Last week, the U.S. Forest Service started the process of revisiting permanent monitoring plots established in 2004 in the forests of St. John, St. Thomas, and St. Croix as part of a recurring effort to measure and monitor the public and private forest land of the U.S. Virgin Islands.
Led by Luis Ortiz-López from the Forest Service Southern Research Station (SRS) Forest Inventory and Analysis (FIA) unit, an expert team of biological scientists will take the inventory, including Iván Vicéns-Jiménez from the Forest Service International Institute of Tropical Forestry (IITF) and Joey Robert Williamson, an entomologist from the University of the Virgin Islands working for IITF.
Information from the inventory is used on a continuing basis to assess the sustainability of forest management practices, evaluate wildlife habitat, chart the effects of hurricanes and other disturbances, and support forest planning and decision-making.
Researchers expect the inventory of Virgin Island forests to take from six to eight months.
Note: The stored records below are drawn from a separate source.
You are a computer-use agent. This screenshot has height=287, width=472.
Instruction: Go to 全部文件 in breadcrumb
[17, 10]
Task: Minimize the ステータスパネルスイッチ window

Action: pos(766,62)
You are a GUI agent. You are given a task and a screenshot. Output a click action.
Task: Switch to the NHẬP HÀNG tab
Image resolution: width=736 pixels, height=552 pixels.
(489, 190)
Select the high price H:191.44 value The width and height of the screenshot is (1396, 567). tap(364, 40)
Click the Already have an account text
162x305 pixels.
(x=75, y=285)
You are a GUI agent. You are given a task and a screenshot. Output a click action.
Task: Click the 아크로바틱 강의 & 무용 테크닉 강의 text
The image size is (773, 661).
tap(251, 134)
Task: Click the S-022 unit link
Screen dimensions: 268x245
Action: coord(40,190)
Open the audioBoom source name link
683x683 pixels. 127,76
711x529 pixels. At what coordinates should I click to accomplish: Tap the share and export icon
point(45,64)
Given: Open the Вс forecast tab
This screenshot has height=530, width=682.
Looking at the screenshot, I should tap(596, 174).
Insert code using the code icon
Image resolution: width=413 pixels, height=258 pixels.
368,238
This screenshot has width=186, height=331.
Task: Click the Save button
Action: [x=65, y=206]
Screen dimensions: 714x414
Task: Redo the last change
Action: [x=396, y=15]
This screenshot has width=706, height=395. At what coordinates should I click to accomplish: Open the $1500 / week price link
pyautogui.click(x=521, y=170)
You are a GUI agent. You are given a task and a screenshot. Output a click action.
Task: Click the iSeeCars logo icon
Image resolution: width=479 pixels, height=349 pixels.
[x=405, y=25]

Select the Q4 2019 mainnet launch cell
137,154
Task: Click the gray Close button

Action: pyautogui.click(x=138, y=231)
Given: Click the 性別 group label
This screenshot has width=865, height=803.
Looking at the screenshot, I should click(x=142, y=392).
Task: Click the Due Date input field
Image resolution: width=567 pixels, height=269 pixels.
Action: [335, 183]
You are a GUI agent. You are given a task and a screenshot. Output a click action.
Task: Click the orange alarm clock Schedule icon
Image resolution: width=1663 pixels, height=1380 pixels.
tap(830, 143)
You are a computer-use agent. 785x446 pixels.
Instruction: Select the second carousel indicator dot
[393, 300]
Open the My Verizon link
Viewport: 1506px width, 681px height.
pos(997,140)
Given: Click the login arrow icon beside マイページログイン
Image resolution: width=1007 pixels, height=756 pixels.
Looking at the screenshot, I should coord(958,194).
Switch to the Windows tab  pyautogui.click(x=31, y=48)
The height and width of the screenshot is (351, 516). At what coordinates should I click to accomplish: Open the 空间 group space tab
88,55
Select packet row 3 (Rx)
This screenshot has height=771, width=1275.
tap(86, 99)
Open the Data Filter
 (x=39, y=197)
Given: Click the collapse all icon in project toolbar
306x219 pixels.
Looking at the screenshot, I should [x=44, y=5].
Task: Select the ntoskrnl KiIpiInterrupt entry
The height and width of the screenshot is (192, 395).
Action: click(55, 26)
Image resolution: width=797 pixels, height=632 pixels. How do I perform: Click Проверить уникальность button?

FIA and collaborators began the inventory of Virgin Island forests in 2004 and completed a second assessment in 2009. Scientists re-measure the monitoring plots every five years to track changes in forest cover, land use patterns, biological diversity, and hurricane damage and recovery. The U.S. Virgin Islands forest inventory is part of the larger 85-year effort by FIA to collect, analyze, and report information on the status and trends of America’s forests.
The National Park Service (NPS), which plays an instrumental role in forest management in the U.S. Virgin Islands, provided logistics in the training for those taking the inventory on St. John at the Virgin Islands National Park from August 19 – 21. The training was led by FIA supervisory forester Angie Rowe and included the participation of FIA forester Terry Riley as part of the data quality assurance and quality control team.
The training session included classroom presentations, field practices within monitoring plots, and assessments on data collection skills. These are used on a regular basis by the FIA program as tools for the review of consistent field data collection procedures and to ensure that the highest standards of field data quality are met.
“Recurring forest inventories with permanent field plots are especially important for the Caribbean, where there’s a high reliance on ecosystem services and pressing needs for anticipating the potential impacts of climate change,” said Humfredo Marcano-Vega, FIA research biologist and resource analyst for Puerto Rico and the U.S. Virgin Islands. “The forest inventory brings together information on the current situation and recent trends that managers and others can use to support collaborative and participatory approaches to managing the forests of the Virgin Islands under future conditions.”
After the forest surveys are completed, FIA will release the information in a report published by the Southern Research Station in 2016 and available then online through TreeSearch. The information will also be available at the FIA website by September 2015.